Ein Wechsel des nächstliegenden Standes der Technik von D2 zu D11 entspräche einer komplett anderen Angriffsstrategie, im Rahmen derer beispielsweise ganz andere objektive technische Aufgaben zu diskutieren wären.

Das Vorbringen der Einsprechenden ausgehend von D11 sei daher nicht zuzulassen.

Entscheidungsgründe

1. Die Beschwerde ist zulässig.

2. Das Streitpatent

Das Streitpatent betrifft einen für Vibrationsramm­geräte geeigneten Schwingungserzeuger, bei dem ein hydraulischer Antrieb Wellen mit Unwuchtgewichten antreibt. Ein Phasenunterschied zwischen den Wellen und damit den Unwuchtgewichten wird mechanisch durch einen Schwenkmotor eingestellt.

Ein Betrieb von Schwingungserzeugern in unterschied­lichen Drehzahlbereichen in Abhängigkeit von der Umge­bung ist dabei vorteilhaft (Absatz [4]).

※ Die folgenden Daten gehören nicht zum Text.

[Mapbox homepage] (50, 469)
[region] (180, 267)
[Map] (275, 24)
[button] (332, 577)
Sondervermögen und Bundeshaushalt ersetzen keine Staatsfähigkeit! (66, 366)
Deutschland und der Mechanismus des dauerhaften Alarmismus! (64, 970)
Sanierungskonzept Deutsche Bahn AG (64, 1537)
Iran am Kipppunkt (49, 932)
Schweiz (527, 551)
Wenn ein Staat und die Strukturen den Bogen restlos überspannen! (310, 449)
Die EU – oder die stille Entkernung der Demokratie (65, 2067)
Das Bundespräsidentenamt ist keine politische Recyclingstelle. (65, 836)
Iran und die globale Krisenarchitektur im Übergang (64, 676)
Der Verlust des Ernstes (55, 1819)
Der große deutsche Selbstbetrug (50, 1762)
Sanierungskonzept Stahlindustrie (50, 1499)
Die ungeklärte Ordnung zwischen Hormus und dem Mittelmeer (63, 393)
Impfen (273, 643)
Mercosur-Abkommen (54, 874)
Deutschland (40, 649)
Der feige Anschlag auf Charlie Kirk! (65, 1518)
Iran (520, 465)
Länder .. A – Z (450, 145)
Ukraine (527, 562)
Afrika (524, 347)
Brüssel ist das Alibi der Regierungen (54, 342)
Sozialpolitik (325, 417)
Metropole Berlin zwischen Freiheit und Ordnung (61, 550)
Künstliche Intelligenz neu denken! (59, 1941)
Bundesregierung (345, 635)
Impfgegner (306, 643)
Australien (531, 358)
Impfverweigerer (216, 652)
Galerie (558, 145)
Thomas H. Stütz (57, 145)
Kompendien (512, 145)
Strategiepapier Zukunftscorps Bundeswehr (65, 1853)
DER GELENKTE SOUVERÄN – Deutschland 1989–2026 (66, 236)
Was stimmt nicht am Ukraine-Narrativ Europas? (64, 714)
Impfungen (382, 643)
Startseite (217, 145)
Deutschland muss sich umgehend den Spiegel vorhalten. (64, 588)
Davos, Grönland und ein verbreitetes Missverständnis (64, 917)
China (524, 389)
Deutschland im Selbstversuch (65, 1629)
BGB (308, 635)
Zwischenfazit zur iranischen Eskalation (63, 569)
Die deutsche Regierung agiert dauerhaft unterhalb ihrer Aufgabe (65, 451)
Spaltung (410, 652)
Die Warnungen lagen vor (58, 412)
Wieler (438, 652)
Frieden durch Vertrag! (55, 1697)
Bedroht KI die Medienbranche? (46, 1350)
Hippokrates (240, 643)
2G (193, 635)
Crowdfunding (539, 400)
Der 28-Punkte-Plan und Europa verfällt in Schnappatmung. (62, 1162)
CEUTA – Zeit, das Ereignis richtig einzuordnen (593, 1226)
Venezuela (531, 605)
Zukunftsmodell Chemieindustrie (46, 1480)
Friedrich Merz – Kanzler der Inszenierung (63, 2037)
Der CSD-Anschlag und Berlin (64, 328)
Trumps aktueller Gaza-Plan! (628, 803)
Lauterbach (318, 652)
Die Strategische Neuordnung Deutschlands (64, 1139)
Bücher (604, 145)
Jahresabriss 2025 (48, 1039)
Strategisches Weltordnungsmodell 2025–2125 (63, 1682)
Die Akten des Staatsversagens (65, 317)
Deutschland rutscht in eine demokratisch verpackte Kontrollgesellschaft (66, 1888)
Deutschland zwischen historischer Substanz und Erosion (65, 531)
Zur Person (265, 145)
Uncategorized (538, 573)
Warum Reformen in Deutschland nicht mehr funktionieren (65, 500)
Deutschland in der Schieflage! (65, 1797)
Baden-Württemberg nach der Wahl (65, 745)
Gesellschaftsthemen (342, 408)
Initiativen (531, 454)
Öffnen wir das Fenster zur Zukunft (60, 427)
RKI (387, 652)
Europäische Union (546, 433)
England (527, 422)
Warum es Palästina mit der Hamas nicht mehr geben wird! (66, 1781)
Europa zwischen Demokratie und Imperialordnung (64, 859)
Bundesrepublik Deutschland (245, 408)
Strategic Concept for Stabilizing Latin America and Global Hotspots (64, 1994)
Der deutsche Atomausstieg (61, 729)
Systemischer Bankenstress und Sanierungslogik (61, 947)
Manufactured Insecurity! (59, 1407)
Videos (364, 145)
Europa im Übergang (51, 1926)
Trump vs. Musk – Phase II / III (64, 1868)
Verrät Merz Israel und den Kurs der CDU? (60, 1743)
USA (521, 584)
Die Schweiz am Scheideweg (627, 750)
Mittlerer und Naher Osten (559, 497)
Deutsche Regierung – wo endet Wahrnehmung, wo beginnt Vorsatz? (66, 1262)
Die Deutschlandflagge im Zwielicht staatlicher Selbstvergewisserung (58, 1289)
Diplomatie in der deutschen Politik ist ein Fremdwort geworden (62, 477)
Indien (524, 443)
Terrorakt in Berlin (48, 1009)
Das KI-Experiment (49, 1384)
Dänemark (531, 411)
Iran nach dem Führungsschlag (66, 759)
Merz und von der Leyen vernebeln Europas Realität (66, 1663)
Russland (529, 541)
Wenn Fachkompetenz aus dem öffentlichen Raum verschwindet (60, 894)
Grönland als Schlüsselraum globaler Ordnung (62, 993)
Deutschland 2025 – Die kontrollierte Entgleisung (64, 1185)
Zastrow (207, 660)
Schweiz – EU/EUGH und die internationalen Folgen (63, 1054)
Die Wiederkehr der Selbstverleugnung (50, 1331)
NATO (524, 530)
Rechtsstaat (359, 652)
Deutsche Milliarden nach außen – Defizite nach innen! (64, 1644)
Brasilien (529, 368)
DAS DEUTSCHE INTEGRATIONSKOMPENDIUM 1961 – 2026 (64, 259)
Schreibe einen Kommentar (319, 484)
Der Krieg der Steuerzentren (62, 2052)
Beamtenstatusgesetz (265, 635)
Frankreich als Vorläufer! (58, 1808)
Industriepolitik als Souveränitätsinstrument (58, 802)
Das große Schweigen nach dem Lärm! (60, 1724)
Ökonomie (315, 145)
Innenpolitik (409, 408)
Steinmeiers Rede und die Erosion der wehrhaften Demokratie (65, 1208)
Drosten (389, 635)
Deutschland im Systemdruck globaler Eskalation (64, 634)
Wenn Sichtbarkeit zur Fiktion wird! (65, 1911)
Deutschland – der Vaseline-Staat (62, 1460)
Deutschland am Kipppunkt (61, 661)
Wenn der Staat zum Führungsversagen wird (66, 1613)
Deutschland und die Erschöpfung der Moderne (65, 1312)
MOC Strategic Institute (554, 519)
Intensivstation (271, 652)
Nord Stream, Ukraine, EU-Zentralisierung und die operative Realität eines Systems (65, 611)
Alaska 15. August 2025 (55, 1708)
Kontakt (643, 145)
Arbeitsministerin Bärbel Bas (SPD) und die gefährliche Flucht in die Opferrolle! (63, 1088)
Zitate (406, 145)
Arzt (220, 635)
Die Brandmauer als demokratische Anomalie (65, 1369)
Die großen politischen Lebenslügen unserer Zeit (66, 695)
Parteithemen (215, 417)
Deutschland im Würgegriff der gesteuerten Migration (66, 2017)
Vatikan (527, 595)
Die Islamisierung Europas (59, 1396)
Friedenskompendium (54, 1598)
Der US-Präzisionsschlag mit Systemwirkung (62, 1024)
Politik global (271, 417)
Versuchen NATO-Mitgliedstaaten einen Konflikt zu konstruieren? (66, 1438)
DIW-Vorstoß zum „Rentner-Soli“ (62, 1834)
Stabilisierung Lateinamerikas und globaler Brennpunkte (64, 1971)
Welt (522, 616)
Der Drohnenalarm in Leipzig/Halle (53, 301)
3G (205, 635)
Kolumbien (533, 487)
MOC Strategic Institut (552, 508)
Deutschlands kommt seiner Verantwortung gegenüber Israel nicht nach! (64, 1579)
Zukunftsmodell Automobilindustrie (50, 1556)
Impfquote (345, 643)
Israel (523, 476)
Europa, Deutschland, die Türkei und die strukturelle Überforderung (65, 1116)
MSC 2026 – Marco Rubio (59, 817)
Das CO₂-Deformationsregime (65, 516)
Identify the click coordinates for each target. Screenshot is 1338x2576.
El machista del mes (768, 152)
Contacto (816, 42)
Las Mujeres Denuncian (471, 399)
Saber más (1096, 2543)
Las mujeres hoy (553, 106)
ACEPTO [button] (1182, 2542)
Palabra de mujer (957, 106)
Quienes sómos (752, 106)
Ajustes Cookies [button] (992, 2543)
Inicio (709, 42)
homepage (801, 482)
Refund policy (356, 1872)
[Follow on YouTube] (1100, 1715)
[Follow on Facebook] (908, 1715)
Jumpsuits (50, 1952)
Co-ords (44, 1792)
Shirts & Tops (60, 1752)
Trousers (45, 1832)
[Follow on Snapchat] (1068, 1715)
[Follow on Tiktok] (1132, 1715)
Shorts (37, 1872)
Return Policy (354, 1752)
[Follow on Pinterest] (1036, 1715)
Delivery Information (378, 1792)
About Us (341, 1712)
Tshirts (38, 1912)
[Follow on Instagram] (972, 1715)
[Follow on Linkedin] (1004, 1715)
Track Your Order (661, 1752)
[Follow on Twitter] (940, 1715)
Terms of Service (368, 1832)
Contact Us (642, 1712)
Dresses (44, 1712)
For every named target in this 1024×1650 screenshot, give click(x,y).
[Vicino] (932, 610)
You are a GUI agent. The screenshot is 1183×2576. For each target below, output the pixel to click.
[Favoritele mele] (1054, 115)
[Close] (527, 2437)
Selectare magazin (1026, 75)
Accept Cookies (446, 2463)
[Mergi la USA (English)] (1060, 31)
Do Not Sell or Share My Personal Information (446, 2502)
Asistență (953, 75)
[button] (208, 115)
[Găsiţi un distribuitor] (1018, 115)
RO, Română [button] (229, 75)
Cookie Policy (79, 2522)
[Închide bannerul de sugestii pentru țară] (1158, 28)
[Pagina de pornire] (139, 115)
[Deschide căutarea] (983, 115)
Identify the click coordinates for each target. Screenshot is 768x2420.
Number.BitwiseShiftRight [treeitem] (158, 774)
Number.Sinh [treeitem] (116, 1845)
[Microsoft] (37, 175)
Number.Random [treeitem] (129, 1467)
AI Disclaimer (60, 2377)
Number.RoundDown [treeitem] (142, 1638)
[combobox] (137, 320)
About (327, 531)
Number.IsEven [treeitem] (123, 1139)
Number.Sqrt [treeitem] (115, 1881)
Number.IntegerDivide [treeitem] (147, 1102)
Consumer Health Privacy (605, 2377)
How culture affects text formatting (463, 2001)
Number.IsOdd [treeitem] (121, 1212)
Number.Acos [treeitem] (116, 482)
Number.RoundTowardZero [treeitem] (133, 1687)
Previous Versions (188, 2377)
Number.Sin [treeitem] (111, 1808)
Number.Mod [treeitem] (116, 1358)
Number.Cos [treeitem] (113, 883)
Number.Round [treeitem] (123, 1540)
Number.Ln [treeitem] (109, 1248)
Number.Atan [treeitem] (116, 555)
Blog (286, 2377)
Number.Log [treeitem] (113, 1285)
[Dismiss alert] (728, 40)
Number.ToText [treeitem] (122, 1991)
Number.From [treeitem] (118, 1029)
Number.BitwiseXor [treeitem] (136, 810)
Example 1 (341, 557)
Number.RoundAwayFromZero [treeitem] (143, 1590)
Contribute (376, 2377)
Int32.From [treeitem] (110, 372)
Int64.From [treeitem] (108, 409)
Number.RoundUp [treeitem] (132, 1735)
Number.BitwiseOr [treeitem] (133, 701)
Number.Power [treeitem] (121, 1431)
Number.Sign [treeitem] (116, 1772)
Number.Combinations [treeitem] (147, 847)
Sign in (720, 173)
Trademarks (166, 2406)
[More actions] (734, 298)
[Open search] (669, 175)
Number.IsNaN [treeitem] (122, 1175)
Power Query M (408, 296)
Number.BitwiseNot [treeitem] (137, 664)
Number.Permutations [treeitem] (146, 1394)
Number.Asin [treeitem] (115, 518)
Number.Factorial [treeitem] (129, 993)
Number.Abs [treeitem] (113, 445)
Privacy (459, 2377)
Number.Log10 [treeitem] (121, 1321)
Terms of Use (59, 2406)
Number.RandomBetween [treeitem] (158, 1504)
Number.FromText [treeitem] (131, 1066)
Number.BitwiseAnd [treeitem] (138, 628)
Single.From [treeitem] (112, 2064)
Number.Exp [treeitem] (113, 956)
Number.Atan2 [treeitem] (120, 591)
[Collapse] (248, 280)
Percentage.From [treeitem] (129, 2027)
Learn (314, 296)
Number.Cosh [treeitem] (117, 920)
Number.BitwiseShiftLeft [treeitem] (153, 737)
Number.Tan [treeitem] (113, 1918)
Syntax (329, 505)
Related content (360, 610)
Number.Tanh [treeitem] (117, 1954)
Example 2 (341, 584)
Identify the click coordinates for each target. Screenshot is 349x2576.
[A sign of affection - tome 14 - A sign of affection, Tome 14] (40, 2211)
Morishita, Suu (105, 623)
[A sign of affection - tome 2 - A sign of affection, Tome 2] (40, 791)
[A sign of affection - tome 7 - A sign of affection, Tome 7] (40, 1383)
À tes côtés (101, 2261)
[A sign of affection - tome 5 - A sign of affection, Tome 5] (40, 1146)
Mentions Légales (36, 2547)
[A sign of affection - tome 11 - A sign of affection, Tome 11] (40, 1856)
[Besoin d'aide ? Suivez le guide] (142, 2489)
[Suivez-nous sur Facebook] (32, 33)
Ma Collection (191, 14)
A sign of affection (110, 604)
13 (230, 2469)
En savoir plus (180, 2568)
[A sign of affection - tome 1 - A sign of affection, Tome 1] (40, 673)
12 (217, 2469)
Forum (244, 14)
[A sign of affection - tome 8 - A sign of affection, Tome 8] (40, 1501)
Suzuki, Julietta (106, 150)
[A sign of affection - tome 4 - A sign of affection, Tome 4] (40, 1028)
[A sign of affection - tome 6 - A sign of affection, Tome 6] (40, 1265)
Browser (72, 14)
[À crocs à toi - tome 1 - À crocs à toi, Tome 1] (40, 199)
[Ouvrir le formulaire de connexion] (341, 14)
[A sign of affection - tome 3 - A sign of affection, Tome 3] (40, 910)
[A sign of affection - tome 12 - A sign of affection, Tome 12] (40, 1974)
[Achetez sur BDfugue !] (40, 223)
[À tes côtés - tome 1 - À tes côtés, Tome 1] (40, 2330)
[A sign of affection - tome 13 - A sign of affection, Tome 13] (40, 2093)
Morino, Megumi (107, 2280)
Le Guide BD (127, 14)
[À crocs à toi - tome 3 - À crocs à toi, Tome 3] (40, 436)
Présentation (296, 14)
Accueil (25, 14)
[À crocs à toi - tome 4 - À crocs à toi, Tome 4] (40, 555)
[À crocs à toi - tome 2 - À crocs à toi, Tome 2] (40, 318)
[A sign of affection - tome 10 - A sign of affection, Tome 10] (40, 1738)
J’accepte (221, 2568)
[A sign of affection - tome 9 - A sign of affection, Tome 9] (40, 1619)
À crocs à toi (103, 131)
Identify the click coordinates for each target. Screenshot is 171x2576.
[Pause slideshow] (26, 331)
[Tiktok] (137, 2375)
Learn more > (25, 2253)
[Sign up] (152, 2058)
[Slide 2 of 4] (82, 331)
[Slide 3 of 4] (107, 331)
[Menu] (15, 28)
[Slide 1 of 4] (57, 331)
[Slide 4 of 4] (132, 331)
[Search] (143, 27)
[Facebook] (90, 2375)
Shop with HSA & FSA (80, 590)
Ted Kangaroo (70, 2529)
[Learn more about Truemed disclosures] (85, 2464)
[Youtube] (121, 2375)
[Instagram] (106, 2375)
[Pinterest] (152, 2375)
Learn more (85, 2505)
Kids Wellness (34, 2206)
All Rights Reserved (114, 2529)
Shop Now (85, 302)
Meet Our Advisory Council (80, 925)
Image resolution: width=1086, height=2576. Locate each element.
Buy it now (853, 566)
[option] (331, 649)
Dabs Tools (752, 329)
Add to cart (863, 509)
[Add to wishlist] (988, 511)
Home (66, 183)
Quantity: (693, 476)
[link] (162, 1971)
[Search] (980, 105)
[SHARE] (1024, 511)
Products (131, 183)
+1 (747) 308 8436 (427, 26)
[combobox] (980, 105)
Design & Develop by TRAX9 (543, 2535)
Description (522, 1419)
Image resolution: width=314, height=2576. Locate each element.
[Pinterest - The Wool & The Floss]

Bei hydrau­lischen Antrieben hängt jedoch die Leistung von der Drehzahl ab, so dass je nach Drehzahl unter Umständen nicht die maximal mögliche Leistung genutzt werden kann. Da auch das Schluckvolumen mit der Drehzahl zusammenhängt (siehe Absatz [7]), schlägt das Streit­patent vor, einen hydraulischen Antrieb mit veränder­lichem Schluckvolumen vorzusehen, um über eine An­passung des Schluckvolumens eine Anpassung der Leistung an verschiedene Drehzahlbereiche zu ermöglichen (Absatz [6]).

3. Dokument D2

Das Dokument D2 betrifft ein Vibrationsrammgerät. Dabei werden zwei Wellenpaare von je einem hydraulischen Motor angetrieben. Deren Drehzahlen können individuell eingestellt werden. Auf beiden Wellenpaaren sind Unwuchtgewichte angeordnet. Der Phasenunterschied zwischen den zwei Wellenpaaren wird dadurch eingestellt, dass die Wellenpaare kurzzeitig mit unterschiedlichen Drehzahlen angetrieben werden. Dadurch kann auf einen im Allgemeinen anfälligen mechanischen Phasenschieber verzichtet werden (Absatz [5]).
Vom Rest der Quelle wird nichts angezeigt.